Cable Mind: UR5e Competition Environment

February 10, 2026

Session Context

Sessions 1 and 2 used a floating 3-DOF gripper to build intuition. That env topped out at 838 successes with 5.7cm median distance. Good for learning MuJoCo and reward shaping, but the competition uses a UR5e arm with a Robotiq gripper. 7-DOF actions, real joint dynamics, wrist-mounted cameras. Time to build the real thing.

New codename: Cable Mind.

MjSpec Composition

No static XML for this env. MuJoCo’s MjSpec API lets you compose models programmatically. Load the UR5e, load the Robotiq 2F-85, attach the gripper to the arm’s attachment_site, then add everything else in Python.

arm = mujoco.MjSpec.from_file(UR5E_XML)
gripper = mujoco.MjSpec.from_file(GRIPPER_XML)
site = arm.site("attachment_site")
arm.attach(gripper, "gripper-", "", site=site)

The attach() call merges the gripper’s kinematic tree into the arm’s, with "gripper-" as a prefix for all gripper bodies/joints to avoid name collisions. After attachment, spec.body("gripper-base") gives you the gripper’s root body for mounting cameras and the cable chain.

Why MjSpec instead of XML? The cable is procedurally generated (5 ball-joint segments), cameras need computed quaternions, and sensor wiring references bodies that only exist after attachment.
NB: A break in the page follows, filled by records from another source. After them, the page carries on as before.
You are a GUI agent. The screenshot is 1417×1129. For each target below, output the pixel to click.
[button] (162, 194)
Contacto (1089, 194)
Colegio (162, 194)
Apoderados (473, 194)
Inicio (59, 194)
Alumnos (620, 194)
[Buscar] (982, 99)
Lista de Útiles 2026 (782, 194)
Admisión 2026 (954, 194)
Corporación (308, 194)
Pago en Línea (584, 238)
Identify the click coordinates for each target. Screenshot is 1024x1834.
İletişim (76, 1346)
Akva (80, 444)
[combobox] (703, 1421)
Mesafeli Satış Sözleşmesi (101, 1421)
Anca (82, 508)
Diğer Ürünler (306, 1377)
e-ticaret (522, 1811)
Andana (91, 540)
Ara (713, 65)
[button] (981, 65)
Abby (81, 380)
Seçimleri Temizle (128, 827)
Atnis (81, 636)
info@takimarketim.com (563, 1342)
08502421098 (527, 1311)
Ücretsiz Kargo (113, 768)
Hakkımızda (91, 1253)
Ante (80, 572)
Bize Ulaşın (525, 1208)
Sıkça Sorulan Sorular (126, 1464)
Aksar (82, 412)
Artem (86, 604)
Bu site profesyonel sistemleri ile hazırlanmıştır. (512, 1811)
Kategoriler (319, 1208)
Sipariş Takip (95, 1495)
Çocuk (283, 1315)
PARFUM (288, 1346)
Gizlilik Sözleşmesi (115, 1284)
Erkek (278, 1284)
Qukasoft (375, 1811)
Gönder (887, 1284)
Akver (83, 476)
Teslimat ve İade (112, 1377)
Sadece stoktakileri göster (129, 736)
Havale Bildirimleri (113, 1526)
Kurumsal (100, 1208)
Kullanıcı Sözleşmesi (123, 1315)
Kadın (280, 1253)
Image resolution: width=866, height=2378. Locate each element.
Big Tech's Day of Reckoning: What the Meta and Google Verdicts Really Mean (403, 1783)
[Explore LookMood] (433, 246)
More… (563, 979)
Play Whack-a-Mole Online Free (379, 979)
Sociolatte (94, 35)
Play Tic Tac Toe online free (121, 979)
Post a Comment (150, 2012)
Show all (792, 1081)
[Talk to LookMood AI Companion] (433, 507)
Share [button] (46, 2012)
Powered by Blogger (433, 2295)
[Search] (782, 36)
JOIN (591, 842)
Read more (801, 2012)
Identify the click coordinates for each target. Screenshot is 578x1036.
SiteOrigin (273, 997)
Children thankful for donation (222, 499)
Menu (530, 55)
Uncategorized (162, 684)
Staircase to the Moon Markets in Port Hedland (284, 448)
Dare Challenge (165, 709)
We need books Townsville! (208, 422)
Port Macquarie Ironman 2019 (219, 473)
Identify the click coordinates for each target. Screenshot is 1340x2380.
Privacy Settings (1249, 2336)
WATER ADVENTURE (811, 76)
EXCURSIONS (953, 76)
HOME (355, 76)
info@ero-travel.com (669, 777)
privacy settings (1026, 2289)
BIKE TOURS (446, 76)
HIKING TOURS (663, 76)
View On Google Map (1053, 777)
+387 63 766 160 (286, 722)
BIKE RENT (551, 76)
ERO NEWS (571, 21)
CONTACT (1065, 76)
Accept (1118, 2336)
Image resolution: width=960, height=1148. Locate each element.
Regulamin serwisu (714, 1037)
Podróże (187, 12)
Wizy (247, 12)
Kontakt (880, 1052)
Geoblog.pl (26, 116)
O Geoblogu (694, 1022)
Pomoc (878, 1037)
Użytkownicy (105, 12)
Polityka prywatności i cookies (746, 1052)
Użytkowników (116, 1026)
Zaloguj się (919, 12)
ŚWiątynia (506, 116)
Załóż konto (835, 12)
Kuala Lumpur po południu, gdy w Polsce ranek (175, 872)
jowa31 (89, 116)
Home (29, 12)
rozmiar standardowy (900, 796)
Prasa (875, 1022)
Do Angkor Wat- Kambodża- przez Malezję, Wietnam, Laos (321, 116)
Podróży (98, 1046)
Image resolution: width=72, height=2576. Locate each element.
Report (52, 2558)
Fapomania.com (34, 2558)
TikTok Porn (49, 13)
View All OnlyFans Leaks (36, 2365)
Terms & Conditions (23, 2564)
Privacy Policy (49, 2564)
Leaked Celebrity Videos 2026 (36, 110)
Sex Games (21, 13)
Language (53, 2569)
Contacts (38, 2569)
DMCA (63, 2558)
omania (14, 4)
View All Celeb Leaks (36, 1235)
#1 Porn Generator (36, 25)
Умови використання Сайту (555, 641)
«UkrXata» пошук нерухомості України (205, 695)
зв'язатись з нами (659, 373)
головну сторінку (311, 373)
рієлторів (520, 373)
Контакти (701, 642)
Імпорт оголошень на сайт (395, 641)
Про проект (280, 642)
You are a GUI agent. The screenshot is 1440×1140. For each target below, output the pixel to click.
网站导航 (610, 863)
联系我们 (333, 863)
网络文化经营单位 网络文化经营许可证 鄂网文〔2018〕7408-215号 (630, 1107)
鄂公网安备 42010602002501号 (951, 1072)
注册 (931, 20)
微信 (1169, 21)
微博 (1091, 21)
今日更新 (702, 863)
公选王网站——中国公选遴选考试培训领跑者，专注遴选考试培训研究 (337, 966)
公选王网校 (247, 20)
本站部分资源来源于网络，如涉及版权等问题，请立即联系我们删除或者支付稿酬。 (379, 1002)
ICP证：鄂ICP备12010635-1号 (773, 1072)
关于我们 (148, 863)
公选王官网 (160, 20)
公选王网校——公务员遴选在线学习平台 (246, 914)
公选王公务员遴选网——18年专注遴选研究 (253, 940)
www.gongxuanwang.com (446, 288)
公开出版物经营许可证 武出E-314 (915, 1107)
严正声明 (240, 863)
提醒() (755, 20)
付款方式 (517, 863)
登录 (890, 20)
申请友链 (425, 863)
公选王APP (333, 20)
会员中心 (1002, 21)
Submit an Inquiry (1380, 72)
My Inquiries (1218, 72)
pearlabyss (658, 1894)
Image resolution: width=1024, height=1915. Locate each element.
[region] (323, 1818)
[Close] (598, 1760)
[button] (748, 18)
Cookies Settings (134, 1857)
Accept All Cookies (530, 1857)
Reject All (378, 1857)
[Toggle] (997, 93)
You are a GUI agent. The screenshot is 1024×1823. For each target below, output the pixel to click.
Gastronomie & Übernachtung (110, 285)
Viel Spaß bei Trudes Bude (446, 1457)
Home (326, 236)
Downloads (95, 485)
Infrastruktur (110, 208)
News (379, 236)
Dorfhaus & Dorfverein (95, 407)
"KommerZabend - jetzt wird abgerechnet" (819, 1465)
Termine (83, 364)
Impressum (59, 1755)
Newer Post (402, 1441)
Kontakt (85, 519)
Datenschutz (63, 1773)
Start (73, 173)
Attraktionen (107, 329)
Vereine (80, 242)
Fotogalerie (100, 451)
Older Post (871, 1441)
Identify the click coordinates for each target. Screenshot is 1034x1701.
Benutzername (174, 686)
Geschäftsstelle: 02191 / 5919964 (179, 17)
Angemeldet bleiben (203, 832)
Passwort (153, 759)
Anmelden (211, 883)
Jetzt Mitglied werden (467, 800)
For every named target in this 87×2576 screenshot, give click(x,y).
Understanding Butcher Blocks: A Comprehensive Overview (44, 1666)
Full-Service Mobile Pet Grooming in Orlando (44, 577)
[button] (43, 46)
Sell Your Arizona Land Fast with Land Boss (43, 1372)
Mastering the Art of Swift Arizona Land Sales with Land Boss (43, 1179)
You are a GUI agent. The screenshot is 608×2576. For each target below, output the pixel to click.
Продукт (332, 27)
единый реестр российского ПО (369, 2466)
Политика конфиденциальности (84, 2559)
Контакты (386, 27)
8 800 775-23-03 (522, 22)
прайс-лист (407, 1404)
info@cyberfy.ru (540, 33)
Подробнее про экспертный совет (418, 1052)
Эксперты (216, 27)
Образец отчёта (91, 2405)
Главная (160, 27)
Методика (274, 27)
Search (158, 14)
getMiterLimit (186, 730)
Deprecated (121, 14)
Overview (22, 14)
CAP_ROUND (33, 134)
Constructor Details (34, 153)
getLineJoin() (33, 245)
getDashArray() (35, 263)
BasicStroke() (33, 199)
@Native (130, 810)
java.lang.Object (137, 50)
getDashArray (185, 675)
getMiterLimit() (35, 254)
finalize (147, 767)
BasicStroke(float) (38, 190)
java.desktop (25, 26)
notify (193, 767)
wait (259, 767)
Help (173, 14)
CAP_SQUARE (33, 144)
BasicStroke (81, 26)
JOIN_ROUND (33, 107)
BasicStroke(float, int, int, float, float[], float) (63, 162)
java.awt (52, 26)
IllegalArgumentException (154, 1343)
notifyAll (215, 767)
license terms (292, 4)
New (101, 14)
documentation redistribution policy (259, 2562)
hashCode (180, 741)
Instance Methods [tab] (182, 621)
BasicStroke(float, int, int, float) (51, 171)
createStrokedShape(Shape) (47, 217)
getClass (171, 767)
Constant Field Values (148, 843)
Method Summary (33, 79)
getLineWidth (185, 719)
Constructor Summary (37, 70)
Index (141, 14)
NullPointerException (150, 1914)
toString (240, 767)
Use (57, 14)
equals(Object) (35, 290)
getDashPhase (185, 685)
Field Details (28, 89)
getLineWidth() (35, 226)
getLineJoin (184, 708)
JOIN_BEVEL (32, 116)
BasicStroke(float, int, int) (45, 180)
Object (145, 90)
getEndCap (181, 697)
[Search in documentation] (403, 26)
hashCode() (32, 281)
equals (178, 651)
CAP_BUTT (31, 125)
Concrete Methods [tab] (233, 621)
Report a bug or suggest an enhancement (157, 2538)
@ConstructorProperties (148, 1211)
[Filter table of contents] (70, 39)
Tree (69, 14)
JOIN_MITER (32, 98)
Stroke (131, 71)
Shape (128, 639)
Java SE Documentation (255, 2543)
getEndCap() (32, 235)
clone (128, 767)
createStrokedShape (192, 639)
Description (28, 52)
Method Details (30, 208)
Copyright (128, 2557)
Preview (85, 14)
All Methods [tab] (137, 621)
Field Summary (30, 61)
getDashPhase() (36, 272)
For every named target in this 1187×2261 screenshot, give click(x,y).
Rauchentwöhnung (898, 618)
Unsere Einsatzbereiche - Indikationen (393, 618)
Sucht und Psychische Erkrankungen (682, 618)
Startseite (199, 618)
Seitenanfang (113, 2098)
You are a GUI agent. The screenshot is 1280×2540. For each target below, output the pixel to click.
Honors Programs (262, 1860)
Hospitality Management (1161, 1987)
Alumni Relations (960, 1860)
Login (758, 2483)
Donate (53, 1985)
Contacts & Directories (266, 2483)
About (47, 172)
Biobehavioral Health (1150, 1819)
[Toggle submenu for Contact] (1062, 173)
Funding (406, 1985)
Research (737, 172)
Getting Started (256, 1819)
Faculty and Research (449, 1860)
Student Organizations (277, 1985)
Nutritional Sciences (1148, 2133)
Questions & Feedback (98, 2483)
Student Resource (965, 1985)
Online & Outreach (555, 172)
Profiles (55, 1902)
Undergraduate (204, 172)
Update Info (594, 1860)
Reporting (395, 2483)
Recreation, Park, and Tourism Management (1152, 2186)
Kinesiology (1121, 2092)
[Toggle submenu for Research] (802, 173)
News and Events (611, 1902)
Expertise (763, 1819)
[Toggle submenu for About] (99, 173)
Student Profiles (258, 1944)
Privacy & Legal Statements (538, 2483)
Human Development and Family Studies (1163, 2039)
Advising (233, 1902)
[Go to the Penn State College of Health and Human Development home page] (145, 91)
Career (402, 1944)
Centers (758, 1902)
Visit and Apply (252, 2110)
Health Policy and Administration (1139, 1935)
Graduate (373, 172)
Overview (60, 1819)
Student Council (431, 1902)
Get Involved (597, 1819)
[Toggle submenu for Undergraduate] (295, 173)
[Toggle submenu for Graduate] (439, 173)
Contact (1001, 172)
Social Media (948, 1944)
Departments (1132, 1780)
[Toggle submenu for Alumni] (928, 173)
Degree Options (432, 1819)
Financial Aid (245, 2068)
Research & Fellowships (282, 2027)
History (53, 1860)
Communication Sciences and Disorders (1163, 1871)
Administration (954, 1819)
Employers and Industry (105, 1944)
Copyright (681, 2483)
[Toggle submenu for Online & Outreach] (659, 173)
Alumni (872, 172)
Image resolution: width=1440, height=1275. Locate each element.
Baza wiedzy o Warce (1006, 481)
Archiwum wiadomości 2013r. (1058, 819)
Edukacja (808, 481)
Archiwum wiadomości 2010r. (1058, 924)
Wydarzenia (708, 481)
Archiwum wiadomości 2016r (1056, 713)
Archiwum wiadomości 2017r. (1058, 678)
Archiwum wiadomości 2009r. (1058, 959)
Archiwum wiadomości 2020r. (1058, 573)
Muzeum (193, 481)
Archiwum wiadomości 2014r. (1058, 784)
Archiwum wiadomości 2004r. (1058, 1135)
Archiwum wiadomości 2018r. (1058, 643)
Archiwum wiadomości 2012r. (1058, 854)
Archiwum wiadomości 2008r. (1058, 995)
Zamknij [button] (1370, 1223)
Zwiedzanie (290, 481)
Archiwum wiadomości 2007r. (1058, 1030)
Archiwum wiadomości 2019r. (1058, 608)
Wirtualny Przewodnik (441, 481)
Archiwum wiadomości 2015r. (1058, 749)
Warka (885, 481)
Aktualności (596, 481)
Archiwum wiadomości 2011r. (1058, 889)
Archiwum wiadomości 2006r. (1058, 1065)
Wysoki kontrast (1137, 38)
Doing all of this in Python is cleaner than templating XML.

The composed model: 30 bodies, 20 joints, 7 actuators.

Action Space: Joint Velocity Control

7-dim continuous [-1, 1]:

Dims	What	Details
0-5	Joint velocities	Scaled by `MAX_JOINT_VEL = [1.0, 1.0, 1.0, 1.5, 1.5, 1.5]` rad/s
6	Gripper command	-1 = open, +1 = closed

Joint velocity control uses position actuators under the hood:

joint_vel = action[:6] * MAX_JOINT_VEL
self.data.ctrl[:6] = self.data.qpos[:6] + joint_vel * CONTROL_DT

The arm’s position actuators track ctrl targets, so setting ctrl = current_pos + vel * dt gives smooth velocity control at 20Hz (500Hz physics, 25 substeps). The gripper maps [-1, 1] to [0, 255] for the Robotiq’s position actuator.

Observation Space

State mode has 22 dimensions:

Dims	Source
0-5	Joint positions (6)
6-11	Joint velocities (6)
12-14	Wrist force sensor (3)
15-17	Wrist torque sensor (3)
18	Gripper state (1)
19-21	Target position (3)

Vision mode uses a Dict observation for SB3’s MultiInputPolicy:

{
    "wrist_left":   (84, 84, 3) uint8,
    "wrist_center": (84, 84, 3) uint8,
    "wrist_right":  (84, 84, 3) uint8,
    "state":        (22,) float32
}

Flat Dict, not nested. SB3’s CombinedExtractor needs this. Each camera renders at 84x84, the standard for CNN feature extractors.

The Cable

5 capsule segments connected by ball joints, attached to gripper-base body:

Parameter	Value	Notes
Segments	5	Ball-joint chain
Segment length	2.5cm	Total ~12.5cm + connector
Radius	1.4cm	Thick for visibility (was 0.6cm)
Damping	0.15	Prevents wild oscillation
Stiffness	0.08	Gentle restoring force
Color	Bright yellow `[1.0, 0.85, 0.0]`	High contrast against dark floor

Connector tip: bright blue cylinder ([0.2, 0.4, 0.95]), chunky RJ45-style plug. Socket: bright green box on a dark-green PCB with copper traces and IC chips for visual context.

The first segment offsets z=0.155 from gripper-base to clear the pinch site. Each subsequent segment offsets by CABLE_SEG_LENGTH. Joint qpos entries are quaternions (ball joints), so the cable occupies qpos[14:38]. 6 ball joints x 4 quaternion values.

Files

File	What
`envs/cable_env_ur5e.py`	Competition-spec env, 525 lines, MjSpec composition
`experiments/smoke_test_ur5e.py`	5-test validation suite (state, vision, render, randomization, full episode)

Takeaways

MjSpec composition works well for building complex scenes. Load arm, load gripper, attach(), then add everything else in Python. No XML templating needed.
Joint velocity control via position actuators (ctrl = qpos + vel * dt) gives smooth, stable control at 20Hz without needing explicit velocity actuators.
Going from 3-DOF floating gripper to 7-DOF arm is a different problem. The observation space tripled in size, the action space changed completely, and now the policy has to deal with joint limits and self-collision. Starting fresh was the right call.